Writing outside academia, someone like Sanshirō could write books that would enter the chain of “texts to read,” at least in Japanese. His language would not need to be cut off from Japanese literary tradition. He would be free to pose urgent questions for which academia had no room: What does the West mean for Japan? Does the Western construct of “Asia” really exist? What is modernity? Indeed, many men besides Sōseki left universities in order to pose these questions, and in the process some became writers, critics, and preeminent public intellectuals.
To be sure, fine Japanese scholars did exist back then, and not just in the natural sciences. Yet they were in the minority. Most Japanese scholars stuck to absorbing Western scholarship, translating it, and introducing it to Japanese readers. A barrage of new ideas arrived almost daily from across the ocean. They had to scramble just to keep up, without the luxury of clarifying how a new idea related to the one before.
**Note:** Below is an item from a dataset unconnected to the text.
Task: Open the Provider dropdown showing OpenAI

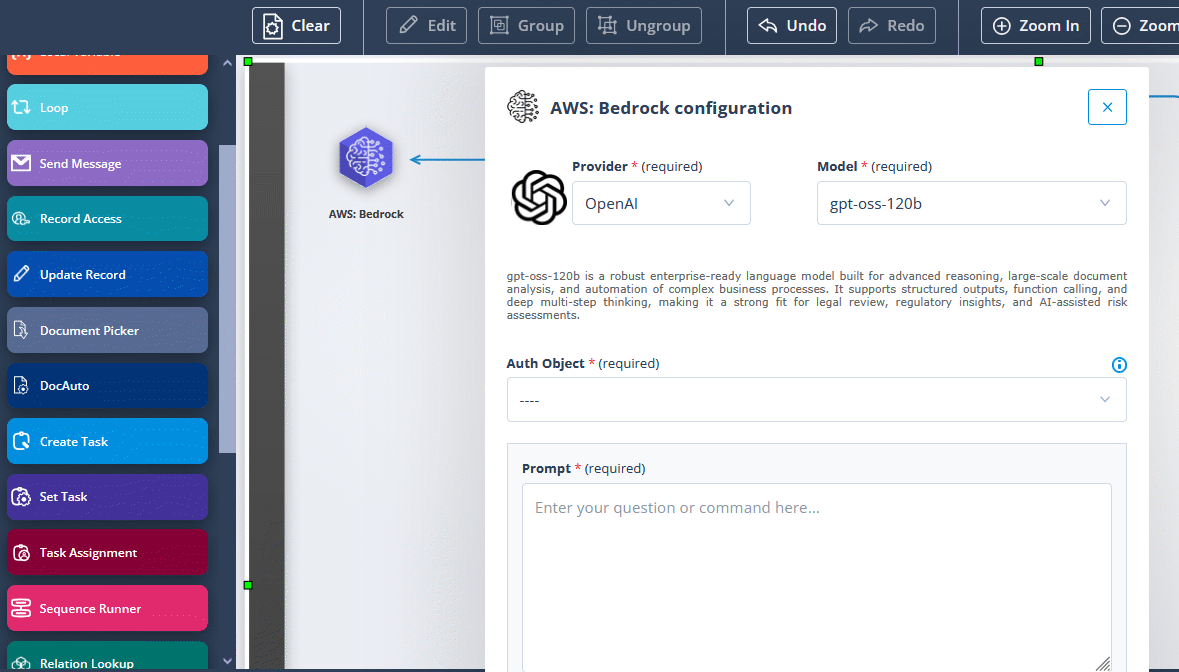Action: 661,203
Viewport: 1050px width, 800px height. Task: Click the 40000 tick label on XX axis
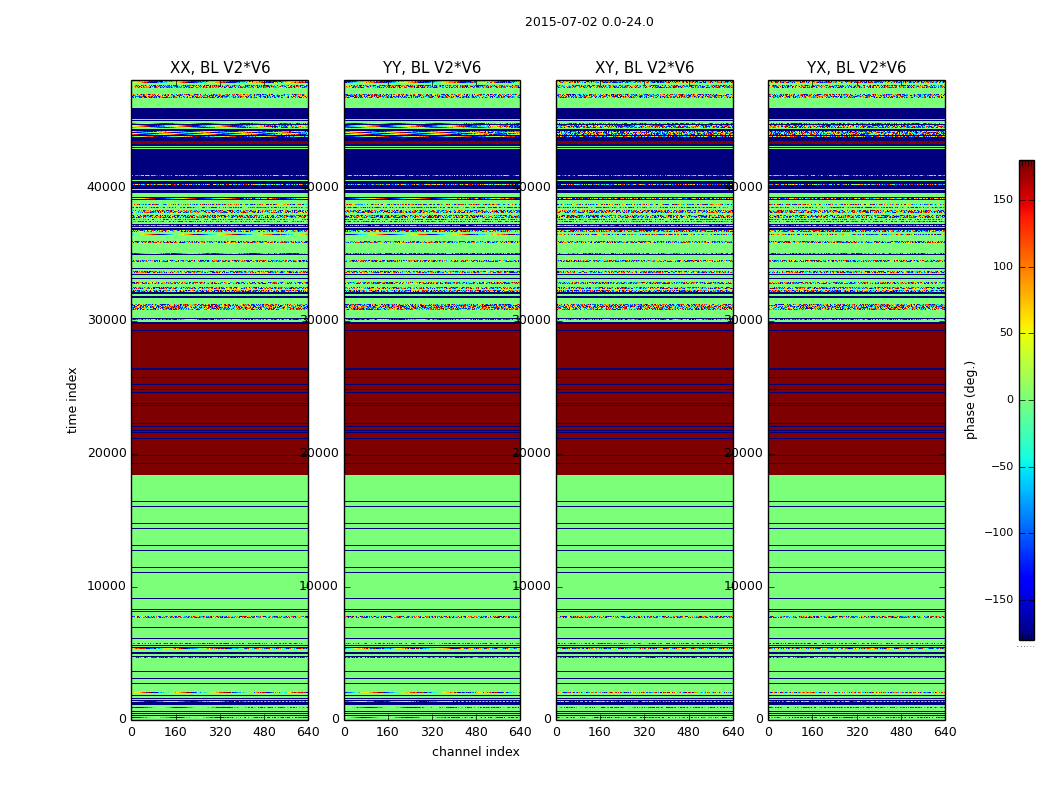pyautogui.click(x=106, y=187)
Those writing outside academia, meanwhile, tried to capture the reality of Japan, a country suddenly confronted by what is often referred to as the “shock of the West,” leaving behind the fine writing that still captivates readers today.
THE DISJUNCTION OR “SUDDEN TWIST”
The birth of modern Japanese literature did not come without a price: the “shock of the West” created a deep disjunction in the Japanese literary tradition. Today’s Japanese readers cannot browse literature from before 1887, the year Futabatei Shimei began writing Floating Clouds. A man only three years Sōseki’s senior, Futabatei was thoroughly schooled in Russian, loved its literature, and is considered Japan’s first modern novelist and translator of Western literature.
Floating Clouds, which appeared two decades after the Meiji Restoration, was the first work of fiction written in the new prose style of genbun itchi, which was closer to spoken language. Born out of translations of Western writings, the genbun itchi style emphasizes the referential function of language—how words refer to reality rather than to literary traditions—and thus places importance on representing facts, things, and human thoughts as they “actually” are. Hence the importance of realism. Inevitably, this new prose style entailed change in content as well. Floating Clouds has as its protagonist an ordinary clerk, albeit one of the samurai class; it also gives unheard-of prominence to the internal monologue as the feckless protagonist agonizes over his one-sided love. Though Floating Clouds still stirs readers, probably more people in the Meiji period read traditional gesaku works such as Agura nabe (Sitting around the beefpot, 1871), written only sixteen years earlier by Kanagaki Robun (1829–1894). Agura nabe, however, is linguistically and thematically a mere curiosity for present-day readers. Anything earlier, no matter how popular or culturally important it may have been, is even more inaccessible now. The disjunction in the Japanese literary tradition is all but unbridgeable.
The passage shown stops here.